Failure of the strong feasible disjunction property

TL;DR

This paper investigates the failure of the strong feasible disjunction property in propositional proof systems under certain complexity-theoretic assumptions, combining recent work and gadget proof complexity generators.

Contribution

It combines recent research and gadget proof complexity techniques to show the property fails for strong proof systems under specific complexity hypotheses.

Findings

The property does not hold for strong proof systems under the given hypotheses.

It connects proof complexity with circuit complexity and oracle query limitations.

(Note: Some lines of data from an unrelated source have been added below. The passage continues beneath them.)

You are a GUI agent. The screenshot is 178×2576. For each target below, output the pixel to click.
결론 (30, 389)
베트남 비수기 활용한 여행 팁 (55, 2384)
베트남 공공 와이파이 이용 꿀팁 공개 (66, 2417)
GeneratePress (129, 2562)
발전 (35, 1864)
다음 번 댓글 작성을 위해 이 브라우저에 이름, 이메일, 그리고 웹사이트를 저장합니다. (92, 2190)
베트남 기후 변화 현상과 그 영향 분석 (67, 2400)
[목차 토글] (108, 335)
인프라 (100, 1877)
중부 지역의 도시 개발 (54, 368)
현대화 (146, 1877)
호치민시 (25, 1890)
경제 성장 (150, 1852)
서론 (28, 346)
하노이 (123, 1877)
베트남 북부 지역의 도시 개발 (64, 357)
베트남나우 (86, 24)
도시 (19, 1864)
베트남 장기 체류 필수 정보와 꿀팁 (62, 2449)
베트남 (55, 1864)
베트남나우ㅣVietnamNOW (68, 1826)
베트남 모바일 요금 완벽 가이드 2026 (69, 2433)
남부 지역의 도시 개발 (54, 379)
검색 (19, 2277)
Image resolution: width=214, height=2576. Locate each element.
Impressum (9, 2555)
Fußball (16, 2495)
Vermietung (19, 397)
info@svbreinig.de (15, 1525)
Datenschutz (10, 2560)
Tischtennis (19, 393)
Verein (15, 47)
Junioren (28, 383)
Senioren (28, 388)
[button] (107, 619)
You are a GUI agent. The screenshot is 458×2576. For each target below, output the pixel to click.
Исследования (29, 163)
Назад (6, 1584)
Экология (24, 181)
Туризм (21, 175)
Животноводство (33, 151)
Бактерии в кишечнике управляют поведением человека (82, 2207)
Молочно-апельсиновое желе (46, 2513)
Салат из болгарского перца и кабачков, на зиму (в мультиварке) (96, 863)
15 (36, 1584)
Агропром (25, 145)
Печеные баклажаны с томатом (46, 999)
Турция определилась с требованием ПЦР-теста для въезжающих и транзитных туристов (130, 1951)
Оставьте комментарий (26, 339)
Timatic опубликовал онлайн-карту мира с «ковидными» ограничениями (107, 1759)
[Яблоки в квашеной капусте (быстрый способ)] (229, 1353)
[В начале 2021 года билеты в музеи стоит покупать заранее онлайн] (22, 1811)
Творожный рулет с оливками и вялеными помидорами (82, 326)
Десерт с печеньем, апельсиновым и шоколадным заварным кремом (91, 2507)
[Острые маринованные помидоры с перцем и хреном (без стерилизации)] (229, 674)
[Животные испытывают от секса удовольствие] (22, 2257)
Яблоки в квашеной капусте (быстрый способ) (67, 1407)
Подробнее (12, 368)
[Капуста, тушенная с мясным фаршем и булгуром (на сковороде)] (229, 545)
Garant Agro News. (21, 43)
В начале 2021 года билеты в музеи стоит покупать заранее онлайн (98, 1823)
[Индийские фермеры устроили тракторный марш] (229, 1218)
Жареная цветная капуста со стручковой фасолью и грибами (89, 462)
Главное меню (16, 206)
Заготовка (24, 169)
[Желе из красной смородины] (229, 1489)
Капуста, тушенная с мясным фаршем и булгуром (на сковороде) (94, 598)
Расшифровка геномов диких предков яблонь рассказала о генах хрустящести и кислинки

The results rely on assumptions about exponential circuit lower bounds and P/poly demi-bits.

Abstract

A propositional proof system $P$ has the strong feasible disjunction property iff there is a constant $c \geq 1$ such that whenever $P$ admits a size $s$ proof of $\bigvee_i \alpha_i$ with no two $\alpha_i$ sharing an atom then one of $\alpha_i$ has a $P$-proof of size $\le s^c$. We combine the work of Ilango (2025) and Ren et al. (2025) with the gadget proof complexity generator of K. (2007) and rule out the property for strong enough proof systems under the following two hypotheses: - there exists a language in class E that requires exponential size circuits even if they are allowed to query an NP oracle, - there exists a P/poly demi-bit in the sense of Rudich (1997).